Format every line of the rows below as a Markdown table with the columns n and Line, numbering each line and skipping blank lines. Leave the pictures out.
══════
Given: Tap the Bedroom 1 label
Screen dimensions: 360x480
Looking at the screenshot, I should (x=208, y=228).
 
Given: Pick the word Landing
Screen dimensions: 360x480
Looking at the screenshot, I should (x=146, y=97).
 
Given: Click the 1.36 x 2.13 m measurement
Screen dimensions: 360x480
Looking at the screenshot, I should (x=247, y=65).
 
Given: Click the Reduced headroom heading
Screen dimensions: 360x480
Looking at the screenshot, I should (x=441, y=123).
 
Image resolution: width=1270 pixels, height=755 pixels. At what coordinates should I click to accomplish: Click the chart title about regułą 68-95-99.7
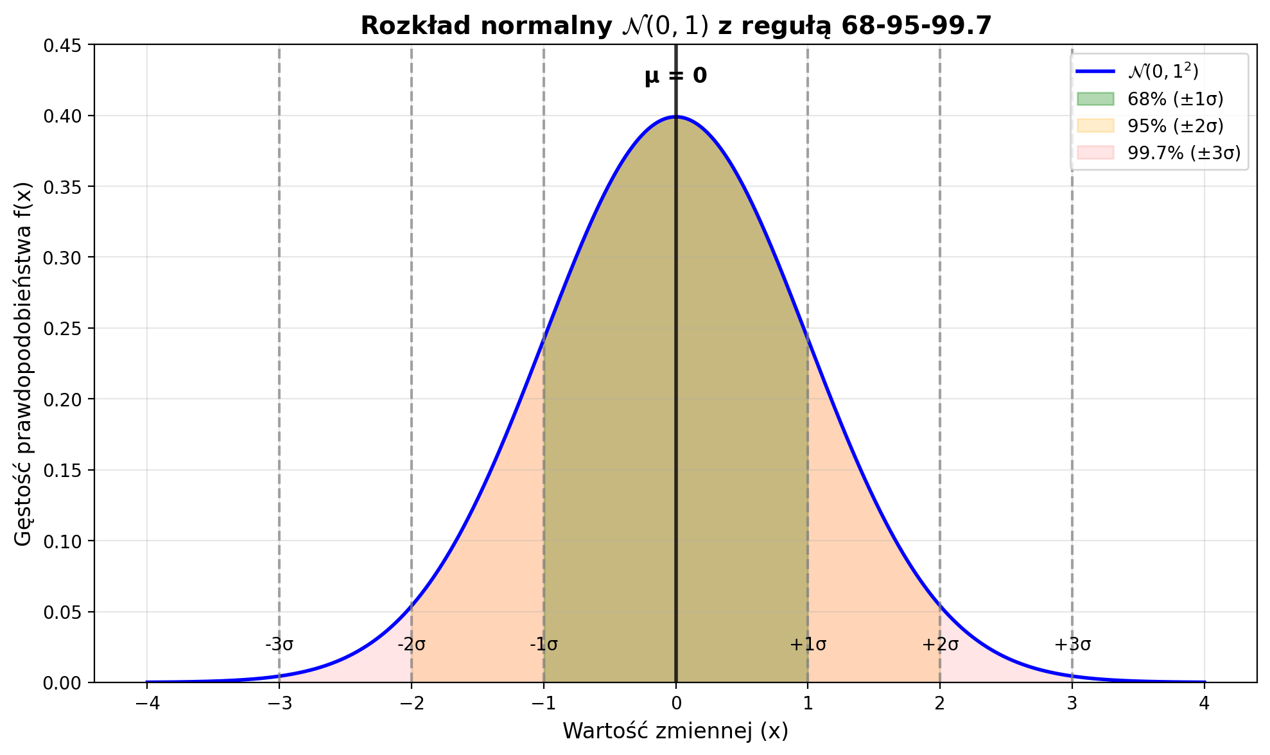[675, 26]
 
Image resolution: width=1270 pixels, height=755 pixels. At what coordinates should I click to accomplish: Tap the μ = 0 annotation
[675, 76]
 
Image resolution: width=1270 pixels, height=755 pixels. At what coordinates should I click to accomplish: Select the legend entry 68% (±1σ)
[1175, 100]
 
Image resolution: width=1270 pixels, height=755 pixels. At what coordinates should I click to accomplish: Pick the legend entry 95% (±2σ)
[1175, 126]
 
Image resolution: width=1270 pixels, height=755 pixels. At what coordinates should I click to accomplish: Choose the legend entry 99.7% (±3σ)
[1183, 153]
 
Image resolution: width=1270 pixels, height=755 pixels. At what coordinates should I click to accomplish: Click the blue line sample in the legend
[1095, 71]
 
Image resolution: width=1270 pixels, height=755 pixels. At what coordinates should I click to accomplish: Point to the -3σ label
[279, 645]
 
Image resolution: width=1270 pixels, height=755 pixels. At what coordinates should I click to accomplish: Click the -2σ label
[412, 645]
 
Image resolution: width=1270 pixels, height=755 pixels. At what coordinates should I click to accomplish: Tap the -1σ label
[544, 645]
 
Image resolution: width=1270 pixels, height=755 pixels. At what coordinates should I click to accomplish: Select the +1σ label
[808, 645]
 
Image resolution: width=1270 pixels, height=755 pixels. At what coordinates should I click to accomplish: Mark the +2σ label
[940, 645]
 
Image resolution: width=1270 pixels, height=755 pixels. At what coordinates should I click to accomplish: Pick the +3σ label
[1072, 645]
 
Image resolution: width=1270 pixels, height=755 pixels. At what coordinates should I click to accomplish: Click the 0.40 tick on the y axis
[64, 116]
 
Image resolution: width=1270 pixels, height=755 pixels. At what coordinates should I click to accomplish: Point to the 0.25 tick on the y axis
[64, 329]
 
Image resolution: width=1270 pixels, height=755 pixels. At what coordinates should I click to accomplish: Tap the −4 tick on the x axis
[146, 704]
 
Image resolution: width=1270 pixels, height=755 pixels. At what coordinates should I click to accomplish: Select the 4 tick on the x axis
[1205, 704]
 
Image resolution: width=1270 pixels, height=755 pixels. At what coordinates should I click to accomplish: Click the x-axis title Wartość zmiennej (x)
[675, 731]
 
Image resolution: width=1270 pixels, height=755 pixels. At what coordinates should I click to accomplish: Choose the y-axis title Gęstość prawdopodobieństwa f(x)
[23, 363]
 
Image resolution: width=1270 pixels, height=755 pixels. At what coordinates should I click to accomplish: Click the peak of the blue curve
[675, 117]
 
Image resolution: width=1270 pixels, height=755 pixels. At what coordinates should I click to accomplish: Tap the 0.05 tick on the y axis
[64, 612]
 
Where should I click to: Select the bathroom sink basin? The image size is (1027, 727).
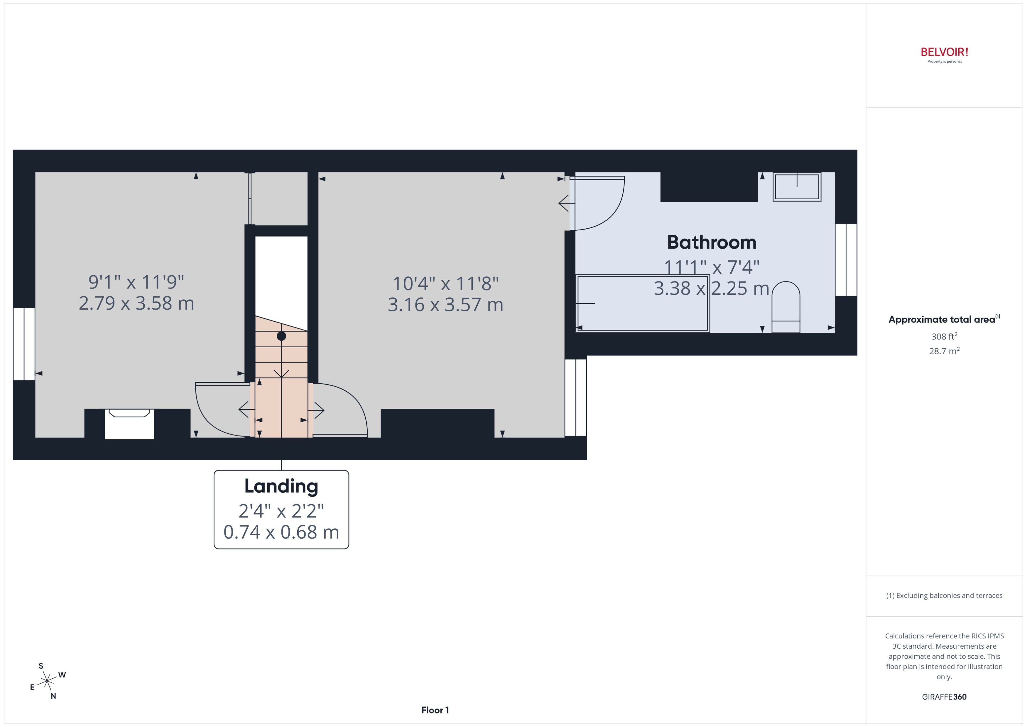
══════
## Correct result
| n | Line |
|---|---|
| 1 | Given: Tap the Bedroom 1 label |
| 2 | Screen dimensions: 360x480 |
| 3 | Looking at the screenshot, I should (x=208, y=228). |
| 4 | Given: Pick the word Landing |
| 5 | Screen dimensions: 360x480 |
| 6 | Looking at the screenshot, I should (x=146, y=97). |
| 7 | Given: Click the 1.36 x 2.13 m measurement |
| 8 | Screen dimensions: 360x480 |
| 9 | Looking at the screenshot, I should (x=247, y=65). |
| 10 | Given: Click the Reduced headroom heading |
| 11 | Screen dimensions: 360x480 |
| 12 | Looking at the screenshot, I should (x=441, y=123). |
| 13 | Image resolution: width=1270 pixels, height=755 pixels. At what coordinates should I click to accomplish: Click the chart title about regułą 68-95-99.7 |
| 14 | [675, 26] |
| 15 | Image resolution: width=1270 pixels, height=755 pixels. At what coordinates should I click to accomplish: Tap the μ = 0 annotation |
| 16 | [675, 76] |
| 17 | Image resolution: width=1270 pixels, height=755 pixels. At what coordinates should I click to accomplish: Select the legend entry 68% (±1σ) |
| 18 | [1175, 100] |
| 19 | Image resolution: width=1270 pixels, height=755 pixels. At what coordinates should I click to accomplish: Pick the legend entry 95% (±2σ) |
| 20 | [1175, 126] |
| 21 | Image resolution: width=1270 pixels, height=755 pixels. At what coordinates should I click to accomplish: Choose the legend entry 99.7% (±3σ) |
| 22 | [1183, 153] |
| 23 | Image resolution: width=1270 pixels, height=755 pixels. At what coordinates should I click to accomplish: Click the blue line sample in the legend |
| 24 | [1095, 71] |
| 25 | Image resolution: width=1270 pixels, height=755 pixels. At what coordinates should I click to accomplish: Point to the -3σ label |
| 26 | [279, 645] |
| 27 | Image resolution: width=1270 pixels, height=755 pixels. At what coordinates should I click to accomplish: Click the -2σ label |
| 28 | [412, 645] |
| 29 | Image resolution: width=1270 pixels, height=755 pixels. At what coordinates should I click to accomplish: Tap the -1σ label |
| 30 | [544, 645] |
| 31 | Image resolution: width=1270 pixels, height=755 pixels. At what coordinates should I click to accomplish: Select the +1σ label |
| 32 | [808, 645] |
| 33 | Image resolution: width=1270 pixels, height=755 pixels. At what coordinates should I click to accomplish: Mark the +2σ label |
| 34 | [940, 645] |
| 35 | Image resolution: width=1270 pixels, height=755 pixels. At what coordinates should I click to accomplish: Pick the +3σ label |
| 36 | [1072, 645] |
| 37 | Image resolution: width=1270 pixels, height=755 pixels. At what coordinates should I click to accomplish: Click the 0.40 tick on the y axis |
| 38 | [64, 116] |
| 39 | Image resolution: width=1270 pixels, height=755 pixels. At what coordinates should I click to accomplish: Point to the 0.25 tick on the y axis |
| 40 | [64, 329] |
| 41 | Image resolution: width=1270 pixels, height=755 pixels. At what coordinates should I click to accomplish: Tap the −4 tick on the x axis |
| 42 | [146, 704] |
| 43 | Image resolution: width=1270 pixels, height=755 pixels. At what coordinates should I click to accomplish: Select the 4 tick on the x axis |
| 44 | [1205, 704] |
| 45 | Image resolution: width=1270 pixels, height=755 pixels. At what coordinates should I click to accomplish: Click the x-axis title Wartość zmiennej (x) |
| 46 | [675, 731] |
| 47 | Image resolution: width=1270 pixels, height=755 pixels. At what coordinates should I click to accomplish: Choose the y-axis title Gęstość prawdopodobieństwa f(x) |
| 48 | [23, 363] |
| 49 | Image resolution: width=1270 pixels, height=755 pixels. At what coordinates should I click to accomplish: Click the peak of the blue curve |
| 50 | [675, 117] |
| 51 | Image resolution: width=1270 pixels, height=755 pixels. At what coordinates should I click to accomplish: Tap the 0.05 tick on the y axis |
| 52 | [64, 612] |
| 53 | Where should I click to: Select the bathroom sink basin? The image size is (1027, 727). |